EXTRACT TO READ:
= = = =

Why do my website emails keep going to spam?
You’ve spent your valuable time and energy crafting the perfect email message to send to your audience, but your emails keep getting blocked as spam. What is going on? One culprit may be that email servers such as Gmail, Yahoo, etc. aren’t recognizing that your server is a trusted source. Think about the server as the house where your email address lives. It’s the part before the @ symbol. The part after the @ symbol is the domain. You can think of that as the address of the house. The key to avoiding the spam folder is to get other servers to acknowledge both your server and your domain as valid.
The first step to troubleshoot is to use DMARC!
DMARC stands for Domain-Based Message Authentication, Reporting, and Conformance. DMARC serves as the secret handshake that permits you access to your audience’s inbox without being kicked into spam. By establishing a DMARC record, you can secure your server’s emails and ensure that your messages are being verified as valid, making them more likely to reach your audience’s inbox.
DMARC is an email authentication protocol that works by ensuring that every email that is sent from your email server actually is coming from an authorized user of that server. This is especially important when you use an email marketing platform such as Mailchimp or Constant Contact. Because these platforms are used by lots of organizations that may not have the best security practices. When they send emails on your behalf, it looks like someone is trying to use your address to send an email. This then makes other servers wary of letting any emails from that same domain, valid user or not, through their security defenses. By setting up DMARC you’re taking control of the guidelines around who counts as an authorized user of your domain. All other users fail the DMARC test, making you a more trusted source of messages.

= = = =

Continue the article above on why website emails land in spam, starting right after its last sentence about DMARC.

GIVEN MATERIAL:
= = = =

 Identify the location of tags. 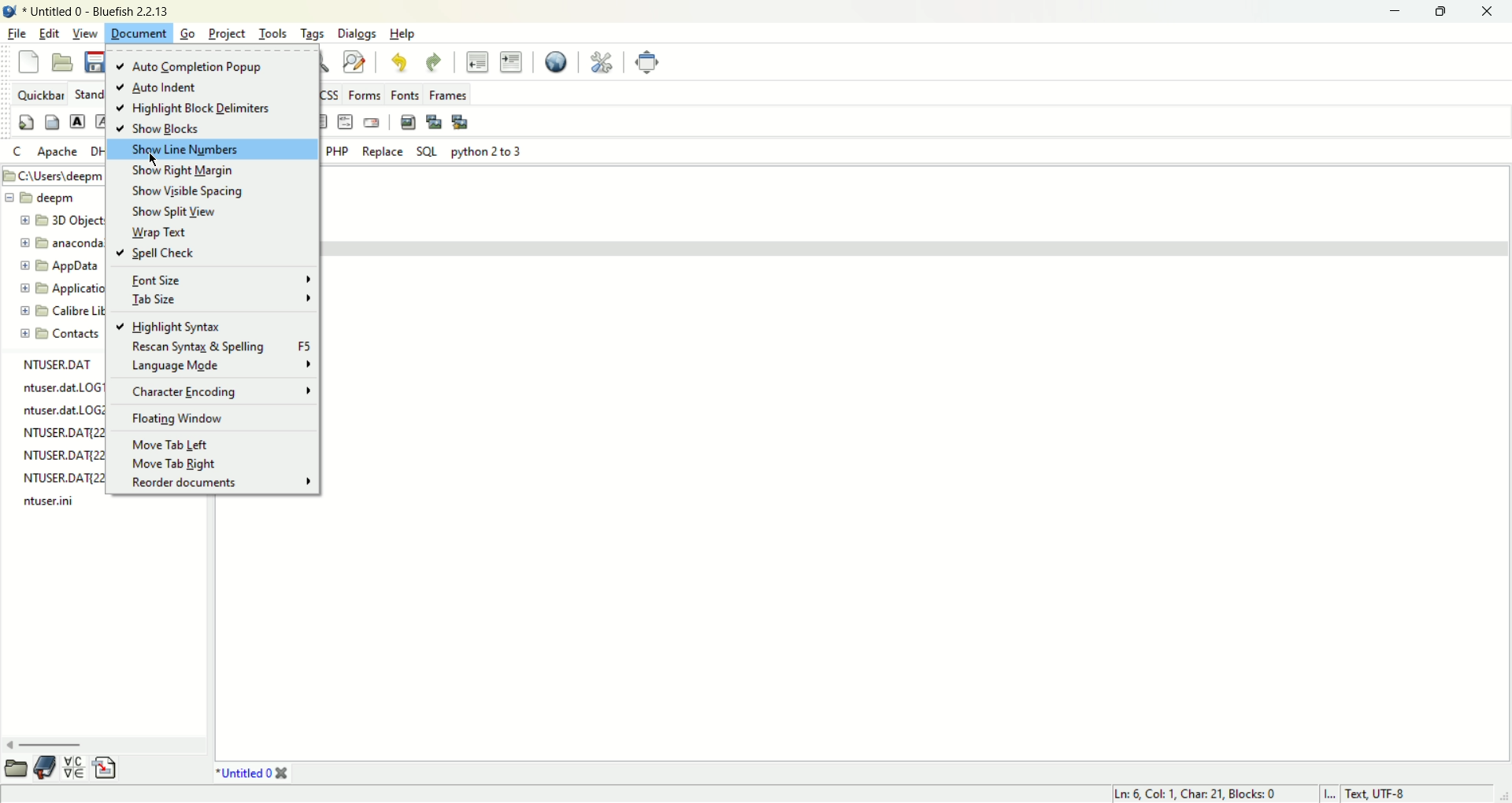
(316, 32).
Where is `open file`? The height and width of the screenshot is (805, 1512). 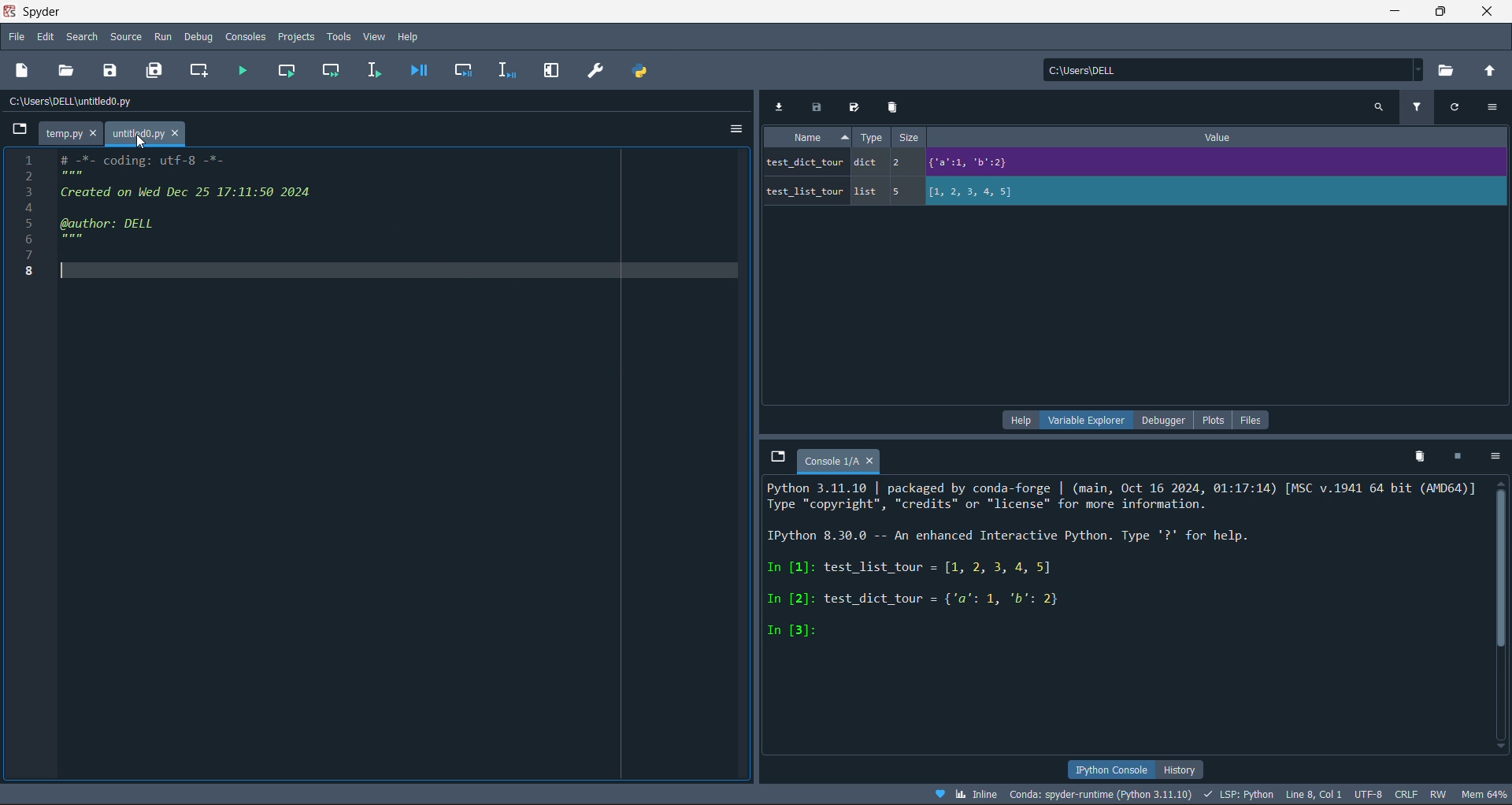 open file is located at coordinates (69, 70).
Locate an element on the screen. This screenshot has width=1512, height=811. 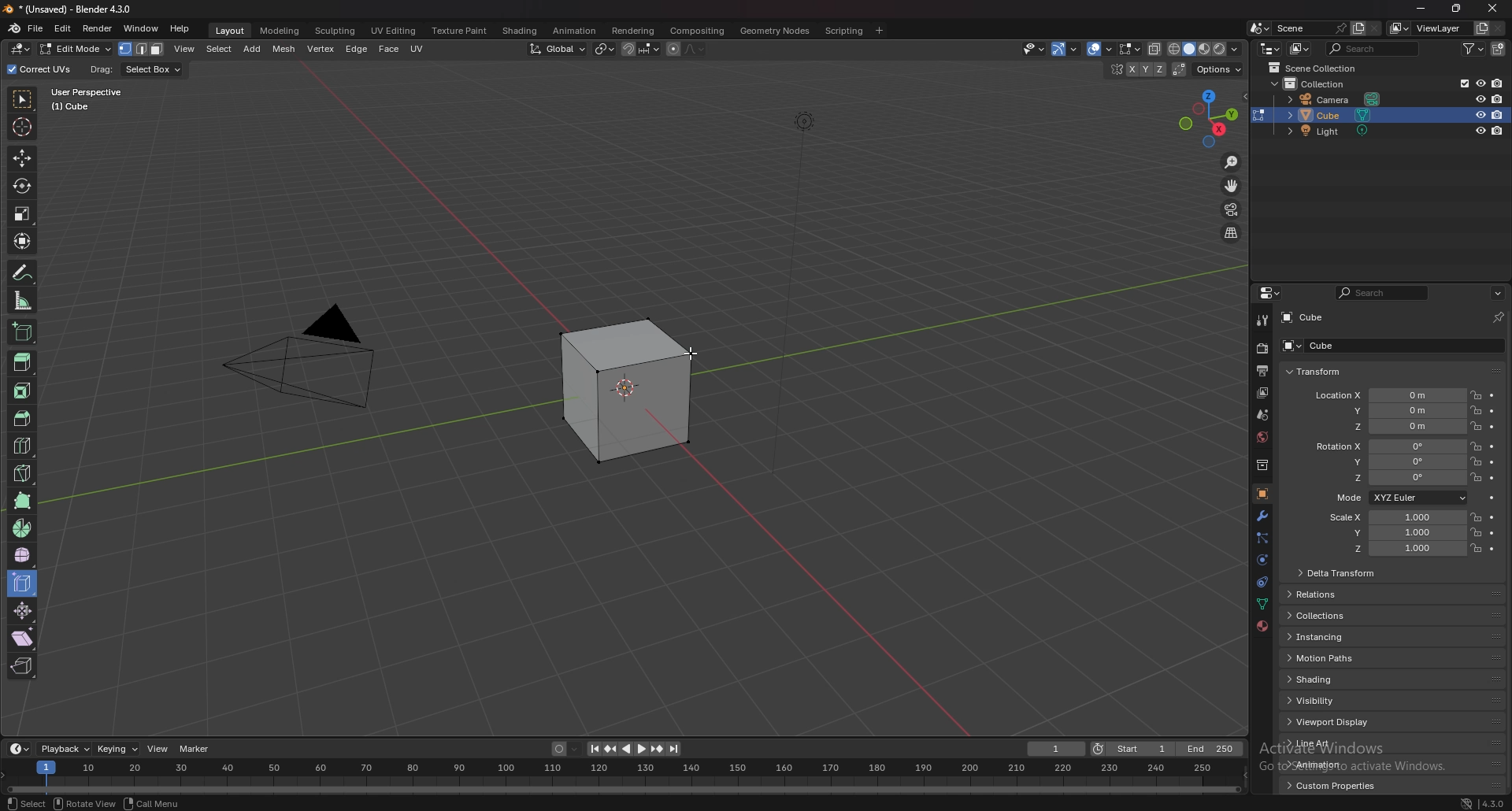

= = = =

RESULT FOR THIS TASK:
DMARC is built on two other email authentication systems: DKIM and SPF. DKIM (Domain Keys Identified Mail) uses an individual private key signature to validate that the message was not altered during transit. SPF (Sender Policy Framework) is a way for other servers to verify that users of your servers are actually authorized to send the message through your server. If the message fails the DKIM and SPF tests, it’s sent back to your server. At that point, the DMARC guidelines you’ve set up will let the ISP know what to do with the message.
An added bonus of setting up DMARC is that you can receive reports on your server’s activity, allowing you to stop scam emails coming from your server right at the source. Long story short, DMARC allows you to have control over your email server by making it harder for outsiders to impersonate and intercept emails. The more authorized emails that come from real accounts at your domain name, the more likely other servers will be to accept your messages and not kick them into a recipient’s spam folder.
The first step to take to secure your email server is to publish a DMARC record. Each email server handles creating and publishing DMARC records differently. A good place to start is by checking out the management console of your domain host. Common ones include GoDaddy, enom, DreamHost, and 1&1 IONOS to name a few. You can also contact a customer service representative for the server. Your email marketing platform will provide you with the details you need to add to the DMARC record of your host.
You’ll be guided through decisions about what to tell other servers to do with emails that fail the DKIM and SPF tests mentioned above, as well as the type and frequency of the DMARC reports you’ll receive. There will be a lot of information in these reports that can guide decisions to further protect your email domain.
For more support in navigating the intricacies of domains, servers, DMARC, and more, Redstart Creative is here to help. We can also help you hone the perfect message for that audience. Visit us at www.redstartcreative.com to learn more about our expertise and how we can help you reach more clients!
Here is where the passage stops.